Easy Vegan Crispy Chicken Tacos
These vegan crispy chicken tacos come together so easily! They have a few basic components, all popped together in a tortilla, for a delicious treat! I use store bought vegan chicken nuggets, my Instant Pot Pinto Beans, Latin Inspired Cabbage Slaw, and drizzle my Salsa Rosada Dipping Sauce {Mayochup} on top! Heaven in a tortilla! The Pinto Beans do take a bit of time to cook, but they are a “set it and forget it” recipe. Plan your time accordingly (alternately you can prepare them ahead of time, or used ready made canned beans).
A Riff On Baja Tacos
For the longest time I kept calling these Baja Tacos, but Irving told me that these were not those! I think real Baja Tacos are made with fried fish? I suppose you could try these with some vegan fish too! Anyway, something about the vegan crispy chicken wrapped in a tortilla and topped with mayochup makes me think of being on the beach on vacation…and that sounds pretty perfect right about now!
Mix and Match Tacos
Want to mix it up? Here are some easy swaps!
- Don’t want to do vegan nuggets? Try Crispy Air Fried Tofu instead!
- Swap the pinto beans for some not-fried refried black beans!
- Drizzle your tacos with some Charred Tomatillo Salsa Verde with Avocado!
- Short on time? Use canned refried beans instead of homemade!
More Taco Tuesday Recipes You Will Love!
- Oil Free Vegan Refried Black Beans — Frijoles de Cabo
- Braised Asparagus Tacos in Escabeche
- Sparkling Pineapple Mojito
- Charred Tomatillo Salsa Verde with Avocado
Let’s Make Vegan Crispy Chicken Tacos!
Are you ready for a yummy meal! Let’s make these vegan crispy chicken tacos! Leave me a note in the comments below and let me know how you like them!
Vegan Crispy Chicken Tacos
Ingredients
Taco Components
- 1 bag vegan chicken nuggets I like Whole Foods 365 brand
- 1 batch "refried" pinto beans (see link below)

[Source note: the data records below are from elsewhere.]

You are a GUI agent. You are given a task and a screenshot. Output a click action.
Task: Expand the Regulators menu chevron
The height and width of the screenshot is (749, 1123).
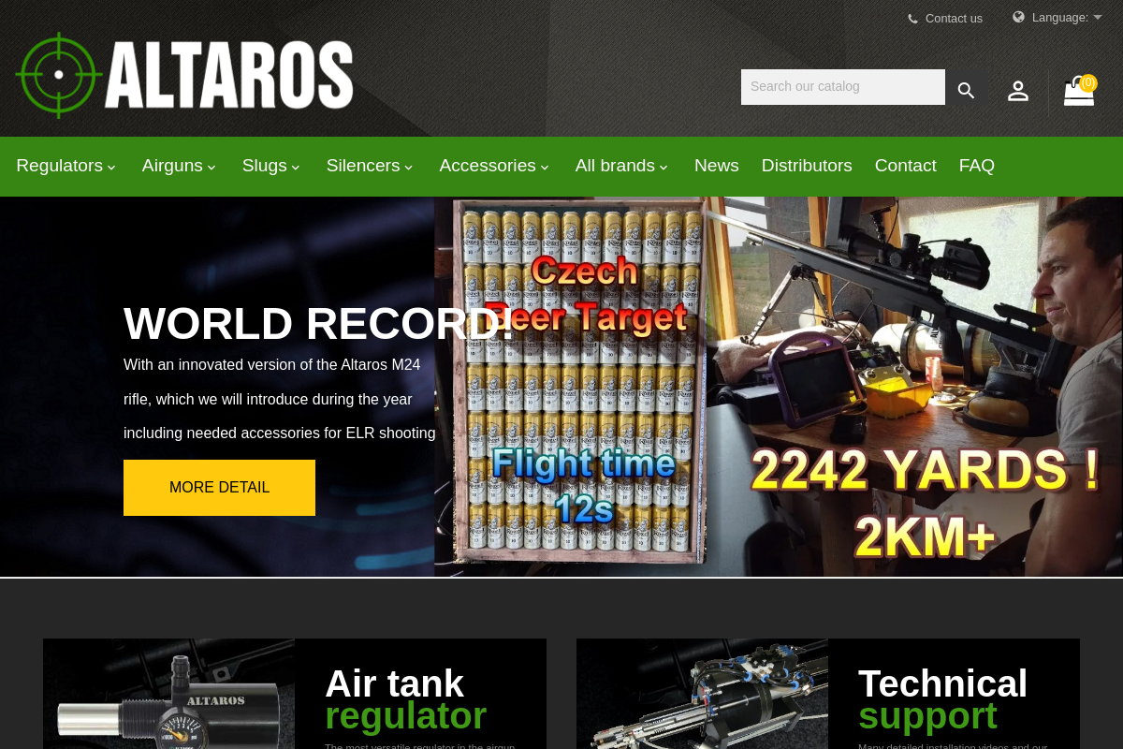coord(111,168)
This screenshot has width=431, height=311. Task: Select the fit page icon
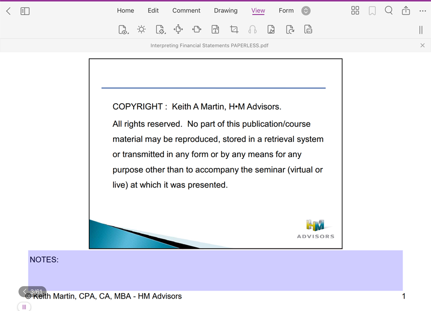[178, 30]
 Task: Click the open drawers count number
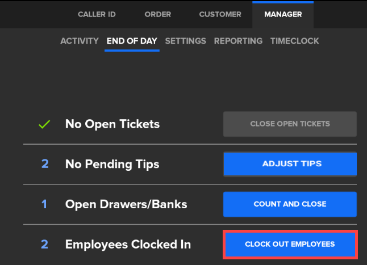(44, 204)
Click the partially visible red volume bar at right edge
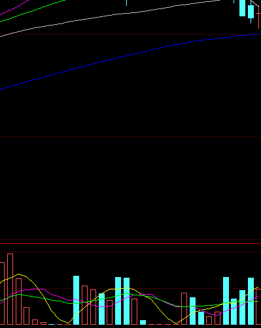Viewport: 261px width, 328px height. click(x=258, y=307)
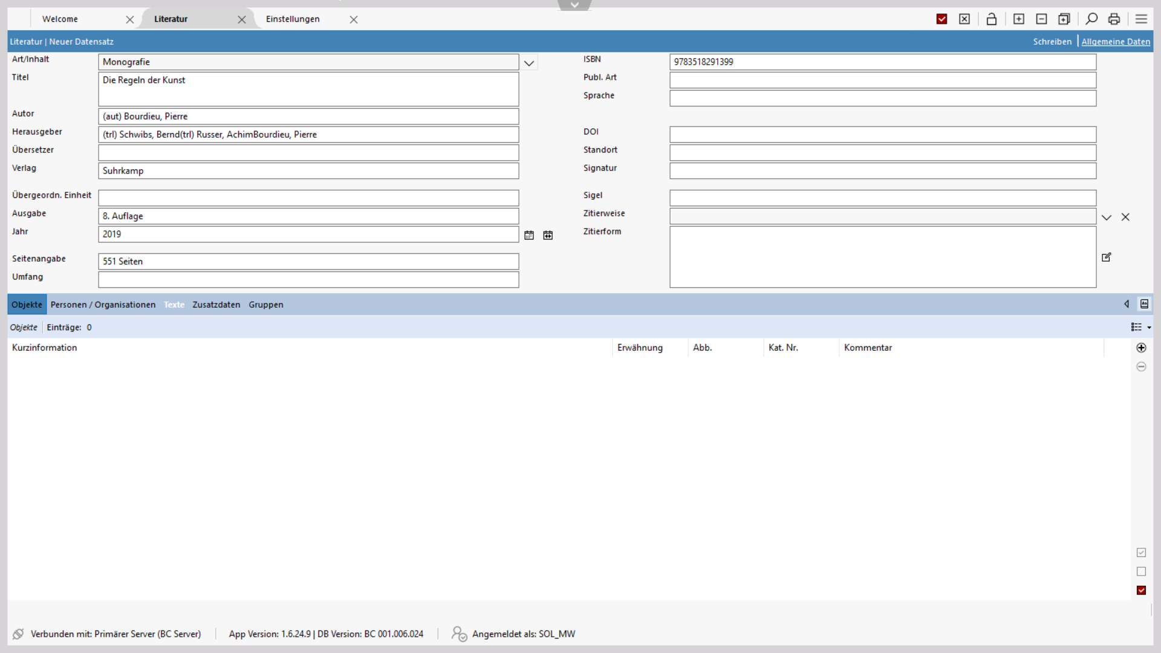The width and height of the screenshot is (1161, 653).
Task: Open search with magnifier icon
Action: coord(1091,19)
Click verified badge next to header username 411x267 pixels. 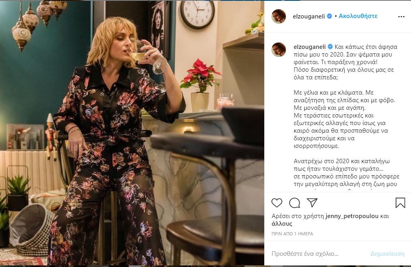(x=330, y=16)
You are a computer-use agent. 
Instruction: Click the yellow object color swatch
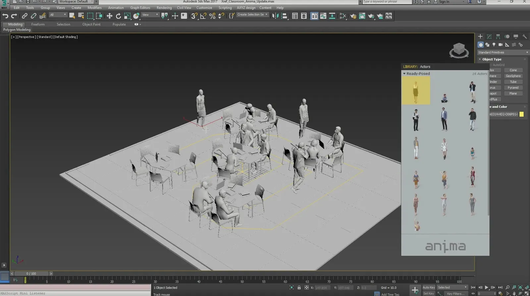click(x=521, y=114)
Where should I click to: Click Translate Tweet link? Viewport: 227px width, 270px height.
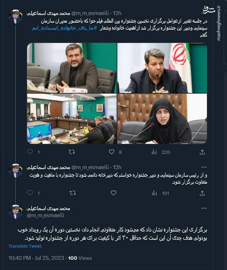tap(25, 246)
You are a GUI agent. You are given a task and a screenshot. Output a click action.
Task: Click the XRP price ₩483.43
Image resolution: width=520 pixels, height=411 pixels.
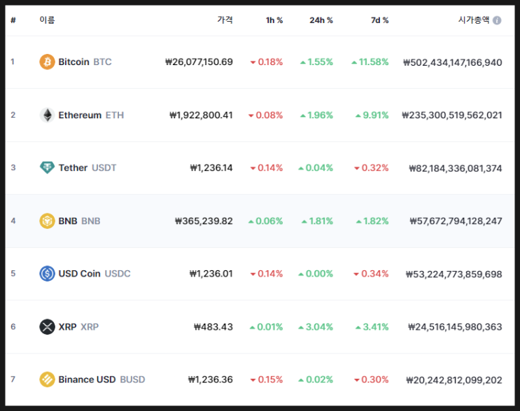pos(213,327)

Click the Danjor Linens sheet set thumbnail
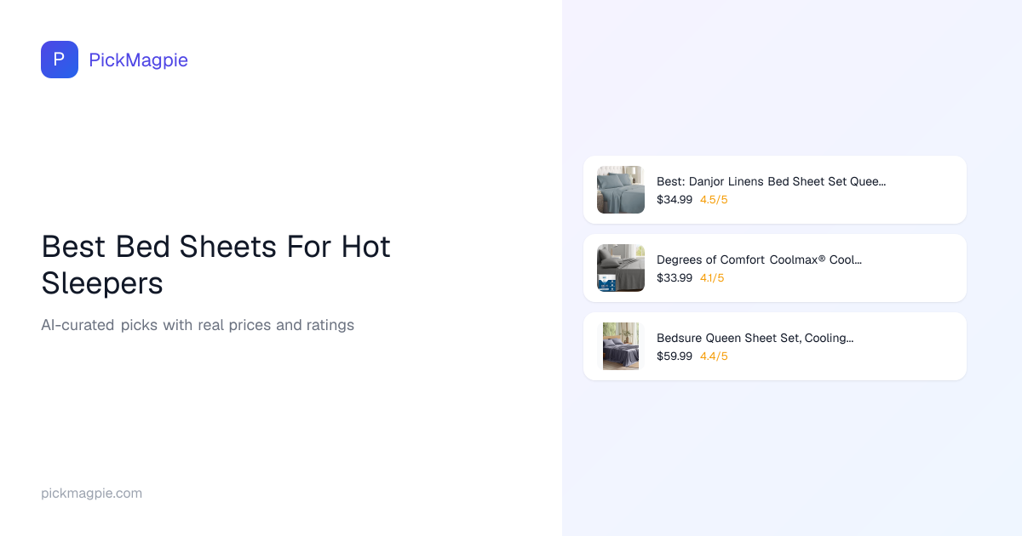click(x=621, y=190)
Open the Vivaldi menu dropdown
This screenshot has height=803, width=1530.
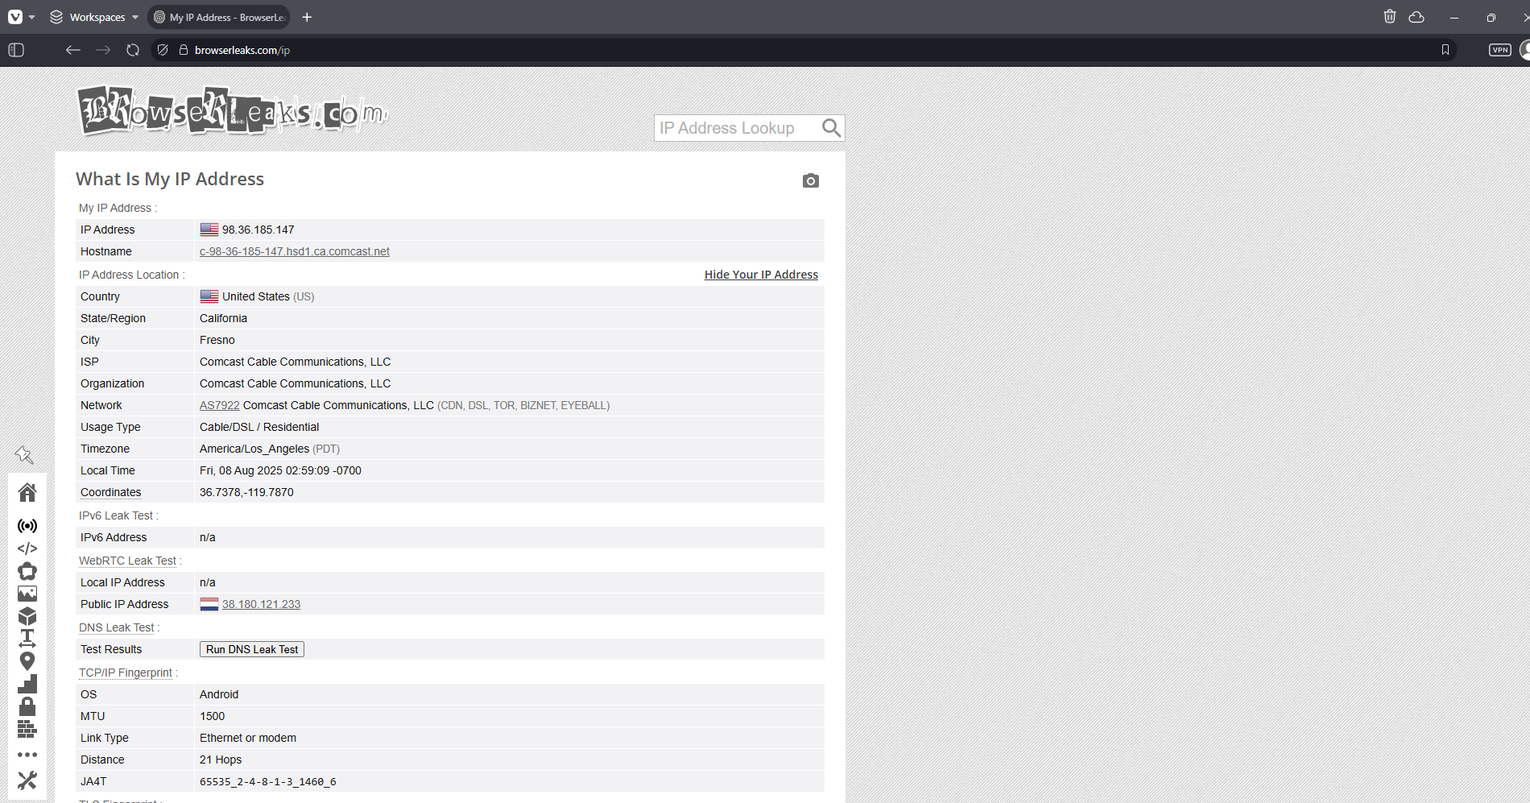tap(21, 17)
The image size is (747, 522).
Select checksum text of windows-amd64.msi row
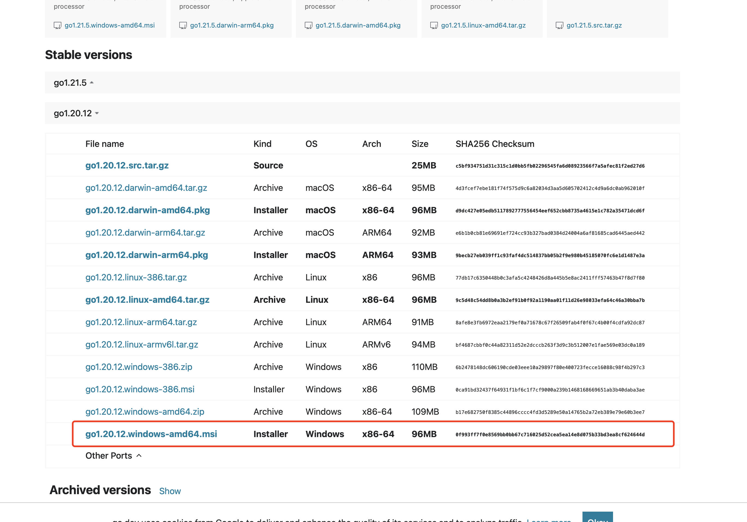point(550,434)

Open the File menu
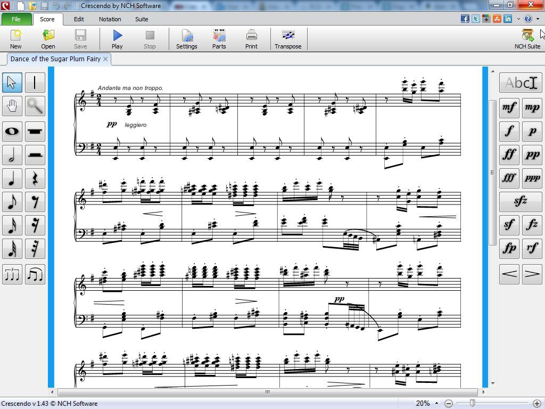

- 1 batch Latin Inspired cabbage slaw (see link below)
- 1 batch salsa rosada (see link below)
- 1 bag tortillas (I like "street taco size")
Garnishes
- green onions, sliced
- cilantro, chopped
Instructions
- Prepare each of the components for the tacos. The pinto beans take the longest, though they are a "set it and forget it" recipe. You can start to prepare the other components when you have about 30 minutes remaining on the beans.
- Once all components are prepared, assemble your tacos. I like to spread each tortilla with the pinto beans, then pile on the cabbage and the vegan chicken nuggets. Then drizzle with salsa rosada.
- Garnish with green onions and cilantro as desired.